Thanks for your response, but to clarify my request for information, I am
not looking for the number of permutations, but for a method to determine
the permutations themselves; for example, nPr for n = 4, r = 2 four
items taken two at a time -- string = 'abcd' would produce 'ab', 'ac',
'ad', 'ba' .... etc.

Ed

 

[Jeff Schwab]

Thanks for your response, but to clarify my request for information, I am
not looking for the number of permutations, but for a method to determine
the permutations themselves; for example, nPr for n = 4, r = 2 four
items taken two at a time -- string = 'abcd' would produce 'ab', 'ac',
'ad', 'ba' .... etc.

Perhaps you could find a function to step through all possible
combinations (nCr), then step through each combination with
std::next_permutation.
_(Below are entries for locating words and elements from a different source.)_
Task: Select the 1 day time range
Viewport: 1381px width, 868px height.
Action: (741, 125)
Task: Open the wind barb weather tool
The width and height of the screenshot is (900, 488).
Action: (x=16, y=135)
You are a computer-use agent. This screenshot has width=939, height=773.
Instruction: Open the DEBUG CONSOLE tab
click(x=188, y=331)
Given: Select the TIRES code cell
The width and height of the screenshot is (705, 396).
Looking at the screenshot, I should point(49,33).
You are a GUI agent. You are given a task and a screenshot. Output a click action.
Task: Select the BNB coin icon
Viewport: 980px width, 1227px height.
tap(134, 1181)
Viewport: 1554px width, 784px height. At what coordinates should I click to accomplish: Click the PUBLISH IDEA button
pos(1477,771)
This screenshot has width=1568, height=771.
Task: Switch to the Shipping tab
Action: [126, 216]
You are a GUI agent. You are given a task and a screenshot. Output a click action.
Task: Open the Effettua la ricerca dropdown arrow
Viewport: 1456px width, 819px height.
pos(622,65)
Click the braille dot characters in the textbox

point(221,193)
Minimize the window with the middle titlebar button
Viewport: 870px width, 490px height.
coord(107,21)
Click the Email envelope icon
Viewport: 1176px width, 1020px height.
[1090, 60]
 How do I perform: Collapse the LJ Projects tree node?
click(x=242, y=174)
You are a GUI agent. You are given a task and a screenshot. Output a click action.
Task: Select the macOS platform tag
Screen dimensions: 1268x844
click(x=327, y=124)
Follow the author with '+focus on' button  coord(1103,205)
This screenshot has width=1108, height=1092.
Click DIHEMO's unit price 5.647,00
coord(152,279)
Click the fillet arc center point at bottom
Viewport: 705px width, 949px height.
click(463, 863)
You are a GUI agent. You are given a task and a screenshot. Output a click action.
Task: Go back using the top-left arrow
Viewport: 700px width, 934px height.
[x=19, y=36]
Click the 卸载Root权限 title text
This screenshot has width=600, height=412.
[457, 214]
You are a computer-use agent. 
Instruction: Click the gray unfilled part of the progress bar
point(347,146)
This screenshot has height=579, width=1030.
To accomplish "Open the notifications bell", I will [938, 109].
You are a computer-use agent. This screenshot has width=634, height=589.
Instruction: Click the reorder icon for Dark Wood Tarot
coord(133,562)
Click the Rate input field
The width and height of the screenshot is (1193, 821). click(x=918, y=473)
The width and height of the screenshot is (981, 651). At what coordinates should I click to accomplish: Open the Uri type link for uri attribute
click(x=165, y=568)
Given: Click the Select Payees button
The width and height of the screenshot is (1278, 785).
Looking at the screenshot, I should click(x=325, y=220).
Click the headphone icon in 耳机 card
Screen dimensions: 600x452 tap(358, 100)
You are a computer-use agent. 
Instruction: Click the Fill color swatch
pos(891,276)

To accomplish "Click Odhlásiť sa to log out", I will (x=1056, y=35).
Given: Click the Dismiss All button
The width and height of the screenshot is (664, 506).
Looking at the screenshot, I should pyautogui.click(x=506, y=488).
Do you think this approach would be valid?

 

[Mike Hewson]

Thanks for your response, but to clarify my request for information, I am
not looking for the number of permutations, but for a method to determine
the permutations themselves; for example, nPr for n = 4, r = 2 four
items taken two at a time -- string = 'abcd' would produce 'ab', 'ac',
'ad', 'ba' .... etc.

Hmmm...yes. Try the following approach ( pseuodcode ):

main_string is "abcd";

For letter_in_position_1 from start_of(main_string) thru end_of(main_string)
{
// letter_in_position_1 is 'a',b','c',d'.
sub_string1 is main_string minus letter_in_position_1
// First time thru sub_string1 is "bcd".
// Second time thru sub_string1 is "acd".
// Third time thru sub_string1 is "abd".
// Fourth time thru sub_string1 is "abc".
For letter_in_position_2 from start_of(sub_string1) thru
end_of(sub_string1)
{
sub_string2 is sub_string1 minus letter_in_position_2;
print letter_in_position_1 next to letter_in_position_2;
}
}

That's fine as it goes for the example quoted, but it doesn't readily
generalise. You need 'r' loops ( with nesting ), presumably not known at
compile time. I feel deja vu ( in other words recursion ) coming on.